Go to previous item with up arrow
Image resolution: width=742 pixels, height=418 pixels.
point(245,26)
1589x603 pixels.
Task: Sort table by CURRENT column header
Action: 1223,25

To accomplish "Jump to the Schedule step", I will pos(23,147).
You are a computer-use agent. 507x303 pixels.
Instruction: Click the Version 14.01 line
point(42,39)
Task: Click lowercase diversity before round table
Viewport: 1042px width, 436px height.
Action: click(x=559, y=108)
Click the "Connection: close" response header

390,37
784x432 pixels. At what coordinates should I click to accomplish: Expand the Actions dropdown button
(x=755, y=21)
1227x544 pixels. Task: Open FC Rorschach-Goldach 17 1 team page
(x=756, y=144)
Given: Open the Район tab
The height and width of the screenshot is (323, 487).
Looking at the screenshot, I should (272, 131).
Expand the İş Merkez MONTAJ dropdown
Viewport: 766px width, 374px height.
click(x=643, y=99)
_ _ _ _ _ _ _
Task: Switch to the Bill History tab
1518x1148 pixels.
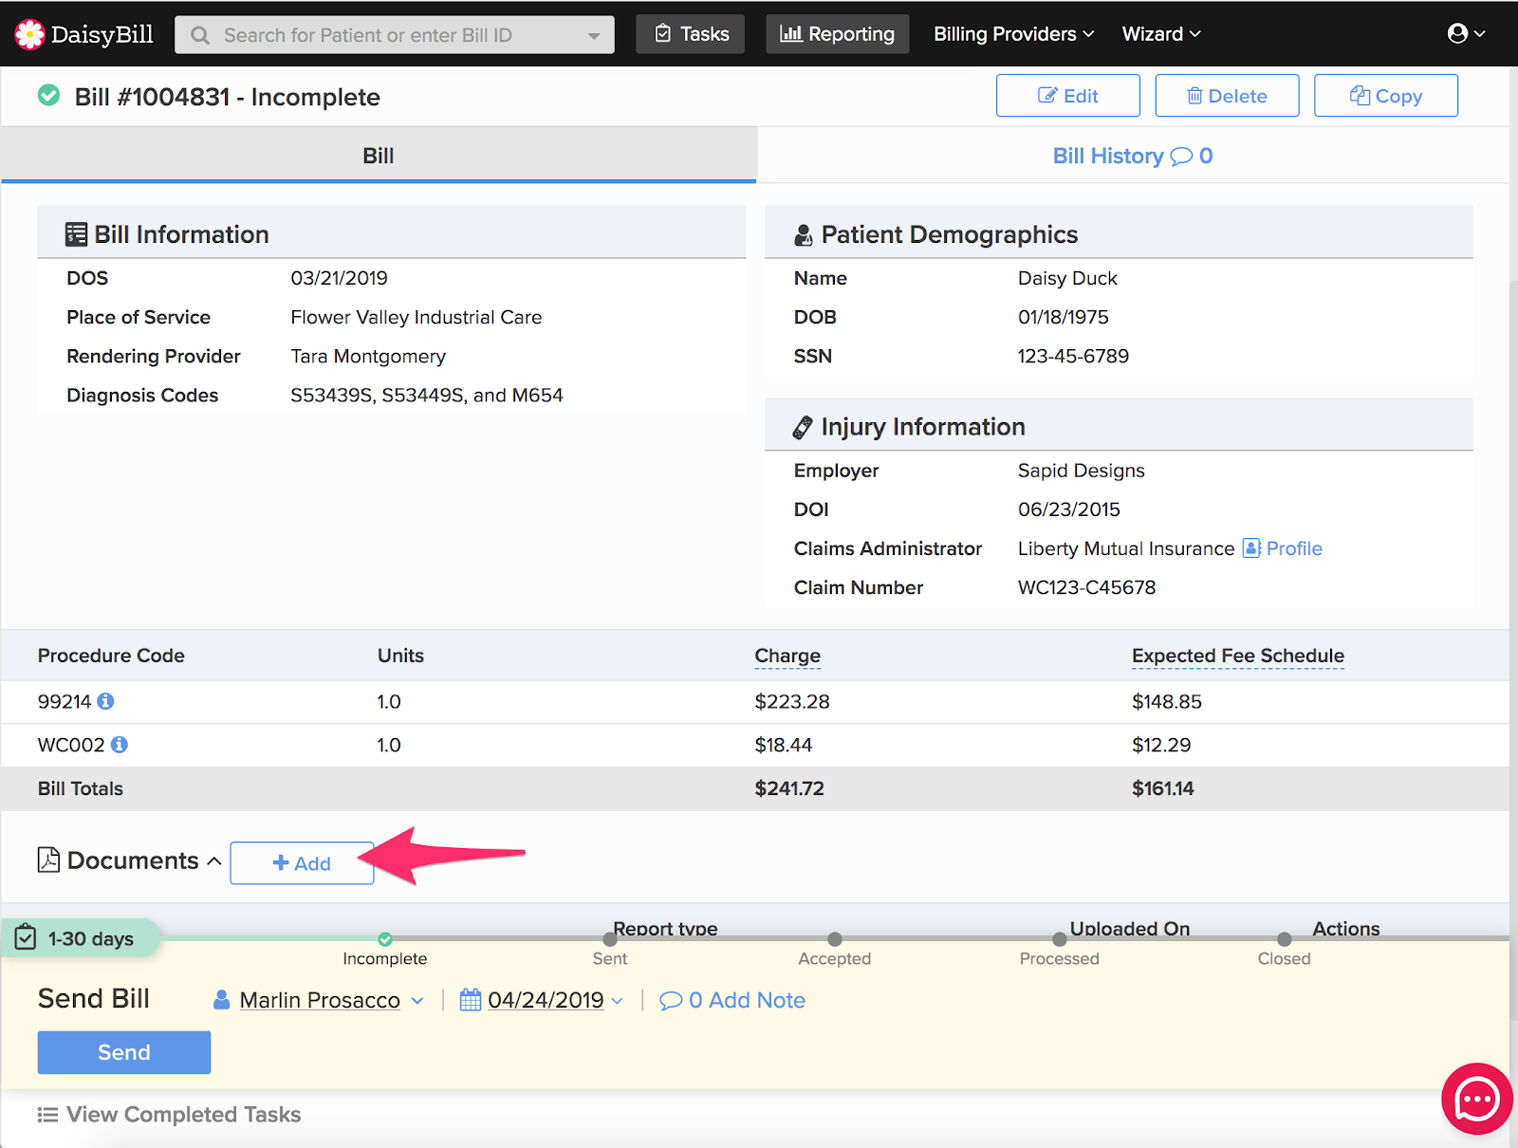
_ _ _ _ _ _ _
What is needed:
Nothing should appear in the answer except the lines above from the line with "You are a computer-use agent. 507x303 pixels." through the line with "Given: Open the Район tab", both included, written out exactly.

Written response:
You are a computer-use agent. 507x303 pixels.
Instruction: Click the Version 14.01 line
point(42,39)
Task: Click lowercase diversity before round table
Viewport: 1042px width, 436px height.
Action: click(x=559, y=108)
Click the "Connection: close" response header

390,37
784x432 pixels. At what coordinates should I click to accomplish: Expand the Actions dropdown button
(x=755, y=21)
1227x544 pixels. Task: Open FC Rorschach-Goldach 17 1 team page
(x=756, y=144)
Given: Open the Район tab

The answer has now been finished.